Technisch – dort Mitschneiden, wo alle Informationen verfügbar sind, …
Der Mitschnitt in der Telefonanlage oder in einem Media-Gateway ist insofern ideal, als dort alle Informationen über die Gesprächsteilnehmer verfügbar sind. Allerdings sind diese Lösungen später häufig nicht nachrüstbar bzw. manche Hersteller unterstützen Mitschnitt nicht. Außerdem ist eine integrierte Lösung meist relativ teuer oder die Hersteller bieten keine geeignete Software zur Verwaltung der Mitschnitte, da dies nicht zu ihrem Kerngeschäft gehört. SIPREC (RFCs 6341, 7245, 7865, 7866) ist ein guter technischer Ansatz, mit welchem die VoIP-Telefonanlage Medienströme zu einem externen Mitschnitt-Server leiten kann. Dabei erfolgt die Erfassung der Metadaten und die Mitschnitt-Steuerung durch die Telefonanlage und die eigentliche Aufzeichnung und Mitschnitt-Verwaltung durch einen Server außerhalb der Telefonanlage.

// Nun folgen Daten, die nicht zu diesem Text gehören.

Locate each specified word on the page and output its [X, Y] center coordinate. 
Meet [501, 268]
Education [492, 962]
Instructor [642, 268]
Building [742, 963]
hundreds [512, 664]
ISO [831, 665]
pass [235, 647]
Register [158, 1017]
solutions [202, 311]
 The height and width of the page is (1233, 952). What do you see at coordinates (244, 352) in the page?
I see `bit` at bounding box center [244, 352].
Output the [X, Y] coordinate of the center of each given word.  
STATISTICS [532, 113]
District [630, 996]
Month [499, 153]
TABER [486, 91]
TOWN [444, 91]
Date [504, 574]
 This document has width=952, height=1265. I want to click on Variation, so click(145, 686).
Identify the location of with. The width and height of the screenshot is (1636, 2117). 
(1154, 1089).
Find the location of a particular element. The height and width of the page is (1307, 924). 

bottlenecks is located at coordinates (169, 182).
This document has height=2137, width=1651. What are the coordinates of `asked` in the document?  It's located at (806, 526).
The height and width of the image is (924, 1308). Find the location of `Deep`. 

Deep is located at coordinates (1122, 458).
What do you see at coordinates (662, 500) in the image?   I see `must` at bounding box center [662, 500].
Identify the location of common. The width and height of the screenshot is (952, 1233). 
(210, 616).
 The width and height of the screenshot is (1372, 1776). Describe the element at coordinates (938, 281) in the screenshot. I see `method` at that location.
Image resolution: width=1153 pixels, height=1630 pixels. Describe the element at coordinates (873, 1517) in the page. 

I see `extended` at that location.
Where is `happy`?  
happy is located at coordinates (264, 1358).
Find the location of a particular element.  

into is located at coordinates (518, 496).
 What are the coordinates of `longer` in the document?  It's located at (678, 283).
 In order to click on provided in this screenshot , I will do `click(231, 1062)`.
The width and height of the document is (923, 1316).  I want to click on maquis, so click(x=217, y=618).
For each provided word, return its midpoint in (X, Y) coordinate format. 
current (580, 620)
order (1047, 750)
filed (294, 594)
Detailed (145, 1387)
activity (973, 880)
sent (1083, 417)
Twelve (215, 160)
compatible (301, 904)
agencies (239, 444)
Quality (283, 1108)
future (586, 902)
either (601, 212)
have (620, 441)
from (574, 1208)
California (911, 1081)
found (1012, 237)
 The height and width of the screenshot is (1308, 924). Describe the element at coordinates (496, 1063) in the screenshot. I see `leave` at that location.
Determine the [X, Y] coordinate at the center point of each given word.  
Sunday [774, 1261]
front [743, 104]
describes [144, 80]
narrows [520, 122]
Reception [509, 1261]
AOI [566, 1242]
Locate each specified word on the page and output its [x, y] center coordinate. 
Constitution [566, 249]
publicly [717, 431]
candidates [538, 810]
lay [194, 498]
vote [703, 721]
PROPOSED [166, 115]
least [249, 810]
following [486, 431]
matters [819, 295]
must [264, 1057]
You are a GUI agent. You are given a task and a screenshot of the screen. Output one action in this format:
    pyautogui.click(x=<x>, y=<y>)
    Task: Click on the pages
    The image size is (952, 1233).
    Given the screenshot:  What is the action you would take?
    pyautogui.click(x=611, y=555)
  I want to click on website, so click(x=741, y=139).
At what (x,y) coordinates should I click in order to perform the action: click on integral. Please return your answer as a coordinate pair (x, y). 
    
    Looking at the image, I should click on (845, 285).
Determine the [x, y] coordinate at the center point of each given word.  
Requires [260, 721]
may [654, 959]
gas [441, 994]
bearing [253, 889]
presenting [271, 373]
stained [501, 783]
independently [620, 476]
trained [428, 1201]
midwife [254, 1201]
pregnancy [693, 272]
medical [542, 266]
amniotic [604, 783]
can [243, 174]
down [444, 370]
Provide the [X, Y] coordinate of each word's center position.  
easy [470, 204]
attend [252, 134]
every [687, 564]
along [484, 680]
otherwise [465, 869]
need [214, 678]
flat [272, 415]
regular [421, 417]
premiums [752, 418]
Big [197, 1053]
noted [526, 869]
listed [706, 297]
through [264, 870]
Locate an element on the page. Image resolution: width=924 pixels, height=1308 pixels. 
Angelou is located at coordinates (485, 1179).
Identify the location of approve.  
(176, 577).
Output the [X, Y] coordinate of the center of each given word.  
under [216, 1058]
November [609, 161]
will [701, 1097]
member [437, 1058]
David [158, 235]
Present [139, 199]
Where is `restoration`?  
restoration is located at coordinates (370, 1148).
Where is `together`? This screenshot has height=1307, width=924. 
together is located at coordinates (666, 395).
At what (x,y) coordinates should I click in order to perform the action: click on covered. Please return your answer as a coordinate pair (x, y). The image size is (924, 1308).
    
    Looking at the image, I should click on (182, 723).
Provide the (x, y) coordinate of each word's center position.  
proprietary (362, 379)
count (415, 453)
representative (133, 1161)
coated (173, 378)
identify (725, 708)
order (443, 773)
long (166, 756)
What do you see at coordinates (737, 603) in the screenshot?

Ein passiver Ethernet-Tap ermöglicht SIP-Mitschnitt, ohne Monitoring Ports von Ethernet-Switches konfigurieren zu müssen. Schließlich steht eine leistungsfähige Mitschnitt-Software zur Verfügung, welche verschiedene Telefonie-Schnittstellen unterstützt und umfangreiche Verwaltungsfunktionen bietet.
… oder selektiv an der Nebenstelle
Der Vorteil des Mitschnitts an Nebenstellen ist, dass man sehr selektiv bestimmte Apparate erfassen kann, ohne komplexe Filterbedingungen in der Software formulieren zu müssen. Allerdings ist unter Umständen eine verteilte Installation nötig, welche einen erhöhten Aufwand verursacht. Umso mehr Nebenstellen mitgeschnitten werden sollen, desto ungünstiger wird der Mitschnitt an Nebenstellen im Vergleich zum Mitschnitt an der Amtsleitung oder in der Telefonanlage. Weiterhin ist die Schnittstelle zwischen Telefonanlage und (System-)Telefon häufig herstellerspezifisch, so dass es weniger Anbieter für Mitschnittgeräte an digitalen Zweidraht-Schnittstellen gibt.
Mitschnitt an Amtsleitungen
Diesen Nachteil gibt es für den Mitschnitt an Amtsleitungen nicht, da die hier eingesetzten Protokolle standardisiert (z.B. Euro-ISDN, 1TR118 für SIP-Trunks) sind und die entsprechenden Standards (z.B. durch ITU, ETSI, IETF) veröffentlicht wurden. Weiterhin kann an zentraler Stelle mit relativ geringem Hardware-Aufwand der gesamte Telefonverkehr einer Organisation erfasst werden. Allerdings können keine internen Gespräche erfasst werden, da diese nur zwischen den Nebenstellen und der Telefonanlage laufen. Weiterhin ist es manchmal schwierig, die Mitschnitte bestimmten Nebenstellen zuzuordnen, da häufig Rufnummern unterdrückt bzw. durch eine zentrale Einwahlnummer ersetzt werden.
Ein Problem: Mobilfunk-Terminals
Der Mitschnitt von Telefonaten auf Mobilfunk-Terminals ist technisch schwieriger. Es gibt drei wesentliche Ansätze:
1. Entweder kann der Mobilfunkprovider eine Mitschnitt-Funktion anbieten – dies ist die ideale Lösung.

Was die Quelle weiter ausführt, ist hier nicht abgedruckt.